→ EXERCISE BRIEF
Write out the line that contains "Image resolution: width=1344", then every following line to the end of the records below, with no other lines and no changes.

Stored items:
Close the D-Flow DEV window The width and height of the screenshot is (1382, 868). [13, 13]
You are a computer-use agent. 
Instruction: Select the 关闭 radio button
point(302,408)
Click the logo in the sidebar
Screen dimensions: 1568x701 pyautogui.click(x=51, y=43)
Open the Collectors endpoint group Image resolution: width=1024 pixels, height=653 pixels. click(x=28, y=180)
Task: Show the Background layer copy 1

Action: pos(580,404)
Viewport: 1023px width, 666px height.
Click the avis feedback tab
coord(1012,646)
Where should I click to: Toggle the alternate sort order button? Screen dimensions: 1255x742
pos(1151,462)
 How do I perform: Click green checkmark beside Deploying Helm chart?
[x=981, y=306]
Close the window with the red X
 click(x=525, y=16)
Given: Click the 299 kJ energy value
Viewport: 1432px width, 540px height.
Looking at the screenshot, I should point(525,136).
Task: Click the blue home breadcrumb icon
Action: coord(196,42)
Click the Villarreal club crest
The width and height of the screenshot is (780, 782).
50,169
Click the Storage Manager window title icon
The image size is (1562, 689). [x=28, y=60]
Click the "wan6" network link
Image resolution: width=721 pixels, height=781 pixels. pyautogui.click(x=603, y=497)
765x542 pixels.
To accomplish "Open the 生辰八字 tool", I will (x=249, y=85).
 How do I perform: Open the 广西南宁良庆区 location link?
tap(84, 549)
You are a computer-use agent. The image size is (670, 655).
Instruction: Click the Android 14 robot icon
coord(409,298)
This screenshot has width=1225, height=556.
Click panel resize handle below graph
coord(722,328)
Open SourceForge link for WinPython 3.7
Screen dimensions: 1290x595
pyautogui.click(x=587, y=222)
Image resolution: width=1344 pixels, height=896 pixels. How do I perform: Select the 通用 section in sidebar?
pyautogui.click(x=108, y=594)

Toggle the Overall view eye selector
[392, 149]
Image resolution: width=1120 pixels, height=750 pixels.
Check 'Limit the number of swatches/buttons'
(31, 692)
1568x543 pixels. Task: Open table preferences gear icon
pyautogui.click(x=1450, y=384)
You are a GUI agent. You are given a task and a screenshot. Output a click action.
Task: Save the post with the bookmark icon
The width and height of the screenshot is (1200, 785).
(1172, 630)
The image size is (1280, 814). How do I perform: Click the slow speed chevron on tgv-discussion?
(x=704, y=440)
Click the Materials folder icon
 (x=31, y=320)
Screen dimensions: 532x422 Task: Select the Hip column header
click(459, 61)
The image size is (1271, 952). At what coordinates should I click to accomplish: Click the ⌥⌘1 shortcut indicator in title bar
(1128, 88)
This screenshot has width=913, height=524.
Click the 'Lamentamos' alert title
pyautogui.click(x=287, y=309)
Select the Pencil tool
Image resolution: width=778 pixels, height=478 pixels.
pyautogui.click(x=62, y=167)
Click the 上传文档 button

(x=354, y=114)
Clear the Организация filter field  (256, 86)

→ OUTPUT OF THE TASK
Image resolution: width=1344 pixels, height=896 pixels. How do I perform: Select the 通用 section in sidebar?
pyautogui.click(x=108, y=594)

Toggle the Overall view eye selector
[392, 149]
Image resolution: width=1120 pixels, height=750 pixels.
Check 'Limit the number of swatches/buttons'
(31, 692)
1568x543 pixels. Task: Open table preferences gear icon
pyautogui.click(x=1450, y=384)
You are a GUI agent. You are given a task and a screenshot. Output a click action.
Task: Save the post with the bookmark icon
The width and height of the screenshot is (1200, 785).
(1172, 630)
The image size is (1280, 814). How do I perform: Click the slow speed chevron on tgv-discussion?
(x=704, y=440)
Click the Materials folder icon
 (x=31, y=320)
Screen dimensions: 532x422 Task: Select the Hip column header
click(459, 61)
The image size is (1271, 952). At what coordinates should I click to accomplish: Click the ⌥⌘1 shortcut indicator in title bar
(1128, 88)
This screenshot has width=913, height=524.
Click the 'Lamentamos' alert title
pyautogui.click(x=287, y=309)
Select the Pencil tool
Image resolution: width=778 pixels, height=478 pixels.
pyautogui.click(x=62, y=167)
Click the 上传文档 button

(x=354, y=114)
Clear the Организация filter field  (256, 86)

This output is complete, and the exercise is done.